→ WHAT IS NEEDED:
Emit the line that holds "Open the DisplayManager" and all lines following it through the end of the data, verbatim, and nothing else.

[[ PROVIDED RECORDS, beginning ]]

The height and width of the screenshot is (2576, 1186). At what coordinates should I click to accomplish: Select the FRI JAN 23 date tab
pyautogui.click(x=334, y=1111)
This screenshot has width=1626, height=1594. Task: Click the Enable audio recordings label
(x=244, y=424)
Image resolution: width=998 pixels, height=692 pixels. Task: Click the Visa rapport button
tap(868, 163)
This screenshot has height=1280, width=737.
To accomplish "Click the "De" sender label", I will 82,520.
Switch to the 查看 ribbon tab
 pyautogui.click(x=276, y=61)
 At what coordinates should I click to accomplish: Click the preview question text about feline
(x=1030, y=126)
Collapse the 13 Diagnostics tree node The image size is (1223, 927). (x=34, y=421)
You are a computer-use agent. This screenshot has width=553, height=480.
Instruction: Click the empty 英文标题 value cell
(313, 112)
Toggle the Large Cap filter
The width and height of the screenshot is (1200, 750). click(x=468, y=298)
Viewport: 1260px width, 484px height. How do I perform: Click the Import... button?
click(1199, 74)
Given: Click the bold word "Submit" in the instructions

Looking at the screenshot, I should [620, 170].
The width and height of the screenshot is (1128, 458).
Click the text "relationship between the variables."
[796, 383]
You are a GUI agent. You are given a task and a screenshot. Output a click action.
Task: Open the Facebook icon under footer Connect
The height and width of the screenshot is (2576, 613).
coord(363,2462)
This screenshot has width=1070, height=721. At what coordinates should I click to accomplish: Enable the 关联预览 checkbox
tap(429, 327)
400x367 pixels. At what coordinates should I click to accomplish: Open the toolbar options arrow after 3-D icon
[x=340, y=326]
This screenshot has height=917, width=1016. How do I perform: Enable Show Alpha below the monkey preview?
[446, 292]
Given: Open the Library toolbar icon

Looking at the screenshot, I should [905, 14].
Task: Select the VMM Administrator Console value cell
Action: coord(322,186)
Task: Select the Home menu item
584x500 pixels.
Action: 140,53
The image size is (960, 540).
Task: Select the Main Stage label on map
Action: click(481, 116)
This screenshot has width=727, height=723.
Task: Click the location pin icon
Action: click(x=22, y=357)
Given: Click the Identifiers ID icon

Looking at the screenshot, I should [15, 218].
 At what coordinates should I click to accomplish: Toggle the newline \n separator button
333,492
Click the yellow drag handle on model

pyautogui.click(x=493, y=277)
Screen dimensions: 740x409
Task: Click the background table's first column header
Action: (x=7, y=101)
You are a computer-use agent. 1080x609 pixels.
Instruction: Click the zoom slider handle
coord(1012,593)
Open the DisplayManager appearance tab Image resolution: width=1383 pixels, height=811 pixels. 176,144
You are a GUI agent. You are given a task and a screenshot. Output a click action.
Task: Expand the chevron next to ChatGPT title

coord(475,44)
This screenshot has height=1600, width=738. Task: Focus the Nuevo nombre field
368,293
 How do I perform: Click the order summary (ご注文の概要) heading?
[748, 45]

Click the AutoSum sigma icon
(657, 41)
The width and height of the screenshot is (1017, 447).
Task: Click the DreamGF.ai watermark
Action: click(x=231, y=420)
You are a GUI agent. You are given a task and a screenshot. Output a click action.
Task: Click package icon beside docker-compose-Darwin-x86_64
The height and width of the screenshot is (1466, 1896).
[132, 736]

[[ PROVIDED RECORDS, end ]]

→ SOLUTION TO THE PROBLEM:
Open the DisplayManager appearance tab Image resolution: width=1383 pixels, height=811 pixels. 176,144
You are a GUI agent. You are given a task and a screenshot. Output a click action.
Task: Expand the chevron next to ChatGPT title

coord(475,44)
This screenshot has height=1600, width=738. Task: Focus the Nuevo nombre field
368,293
 How do I perform: Click the order summary (ご注文の概要) heading?
[748, 45]

Click the AutoSum sigma icon
(657, 41)
The width and height of the screenshot is (1017, 447).
Task: Click the DreamGF.ai watermark
Action: click(x=231, y=420)
You are a GUI agent. You are given a task and a screenshot. Output a click action.
Task: Click package icon beside docker-compose-Darwin-x86_64
The height and width of the screenshot is (1466, 1896).
[132, 736]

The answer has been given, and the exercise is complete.